Sunday, February 15, 2009

A Peace Corps Blogger about SVG

Work, work, and more work

One of my good friends mentioned that she thought I was allergic to writing about work, and maybe I am, because to be honest that’s the reason why I haven’t wanted to sit down and type up a post. There’s been a lot of work the last month, which has been rewarding at times, but also very tiring.

If you didn’t know already, Steve and I officially switched work sites. This decision was born more out of necessity than desire, considering the ridiculousness of Steve’s being assigned the task of leading a remedial reading program. The night before school was going to go back in session and Marion House was planning on starting its program, we finally realized that the only answer to our situation would be to swap jobs. Afterwards we both wished that this thought had occurred to us earlier so that we would have had some transition and preparation time, but so it goes.

Four weeks into my new duties, I can’t say that I’m not struggling a bit. The remedial reading program at Georgetown Secondary is quite a beast — 8 classes, containing almost 200 students. They are all at different levels, but most are reading at an approximate age of 8 or below. (That’s 8 years old, not grade 8). Even with my previous experience as a reading teacher, I do not feel prepared to handle many of the challenges that I face throughout the day. First of all, I’ve never taught remedial reading — all of the kids that I’ve taught have been basically at grade level, or above. It is, in many ways, a totally different subject. I’ve spent a lot of time in the past few months just trying to educate myself in different phonics approaches, how to build fluency and automaticity, games and activities that I can play with a group of 13 year olds who are reading at a 6 year old level…Lesson planning is time-consuming, and I’ve tried to use differentiated instruction (where different groups in a classroom do different activities, based on their level), but have found it tough to manage.

The reason why I’m leading this program is because the regular teacher left for maternity leave in the beginning of the school year, leaving the class with no teacher. Hence Steve (and thus me) being asked to take over the program until the teacher returns after Easter Break. So, good news is that I will be not be doing this by myself indefinitely, and after meeting with the remedial instructor I feel confident in her abilities and look forward to working in more of a partnership when she returns.

In general, working at the school is just very draining. The classes are large, and the kids that I see are mostly apathetic, due to the fact that they have been failing in school up to this point. The classroom environment is noisy, and some kids actually refuse to come into the classroom (I’m talking, run away from me), therefore they end up in the halls wreaking havoc all period. The word chaotic definitely pops into mind. Most of the kids I see are the ones who have “slipped through the cracks” but with two hundred of them, it seems more like a canyon than a crack! Still, I have found that when I am able to work one-on-one with even the worst-behaved child, they show signs of caring, which is a lot to ask from a kid who still doesn’t understand the main tool of communication that is used in all of their classes, reading.

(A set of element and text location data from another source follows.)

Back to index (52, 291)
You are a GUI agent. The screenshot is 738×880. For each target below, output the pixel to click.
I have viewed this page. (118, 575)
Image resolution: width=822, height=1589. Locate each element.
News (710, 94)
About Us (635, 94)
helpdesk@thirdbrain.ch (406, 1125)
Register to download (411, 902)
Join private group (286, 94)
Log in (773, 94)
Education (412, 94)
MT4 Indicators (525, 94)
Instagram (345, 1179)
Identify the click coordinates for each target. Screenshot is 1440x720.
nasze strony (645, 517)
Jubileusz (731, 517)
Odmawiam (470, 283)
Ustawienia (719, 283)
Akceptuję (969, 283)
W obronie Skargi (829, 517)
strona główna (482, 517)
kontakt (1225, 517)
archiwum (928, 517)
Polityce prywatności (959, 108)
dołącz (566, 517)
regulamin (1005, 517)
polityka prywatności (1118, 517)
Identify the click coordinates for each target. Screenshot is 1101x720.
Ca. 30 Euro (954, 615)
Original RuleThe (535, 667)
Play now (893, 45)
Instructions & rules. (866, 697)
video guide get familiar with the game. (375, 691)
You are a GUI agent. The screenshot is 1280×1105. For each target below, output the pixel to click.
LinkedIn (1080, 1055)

Steve and I recently completed a three-day In-Service Training for the Peace Corps, and while we were there our training officer said something which I think reflected quite accurately the frustrations of our service here in the Eastern Caribbean. She said that in many ways we are serving in one of the very hardest Peace Corps posts. The reason for this being that most other posts seem so different than the United States (including a different language), that Peace Corps volunteers quickly realize that the problem-solving strategies they used at home will be probably not be successful in this new context, and also, because of the language barrier, they set their expectations pretty low as to what they think they can achieve the first year. Here, because at times it doesn’t feel that different than America and everyone speaks English, volunteers try to go about work with the same attitude and efficiency they would back home, and don’t cut ourselves any extra slack. When a project is not totally successful, or a kid still doesn’t get it, we blame it on ourselves rather than considering cultural differences. This is probably one of the biggest reasons why Eastern Caribbean has apparently, at least for a time, had the highest drop-out rate of any PC country. The fact that we’ve only lost one volunteer out of our group is “unprecedented” (A volunteer resigned in St. Kitts — St. Vincent is still intact).

The problem is, St. Vincent is a different country and a different culture. Just because many Vincentians watch American TV doesn’t mean that we can blow in here and think that Vincentians will run meetings, or classrooms, or NGOs like an American would. Steve and I are realizing more and more that we do have an “American” way of doing things. We like projects organized, planned well in advance, with meetings that do not last more than an hour and a half. We place a high value on creativity, efficiency, and self-motivation. We hate “wasted” time. We need our personal space. We crave variety. So many other things which we’ve always just taken as the “normal” or “right” way of thinking, but are now beginning to see are just one way of thinking. This is a growing process, and I believe that sometimes we are blinded to our own progress because of the similarities, and comforts, of life here in SVG. We often times wonder what we are getting out of it. But I also know that lessons learned are generally only exposed in hindsight, so we’ll keep doing what we’re doing, and hope that we make ourselves, and our community, a little better from it.

I suspect that by the time they are finished being Peace Corps Volunteers they will understand things about "home" (i.e., the US) that they never thought about before coming to SVG. Being an American living in SVG, not a tourist but living here, is a worthwhile learning experience.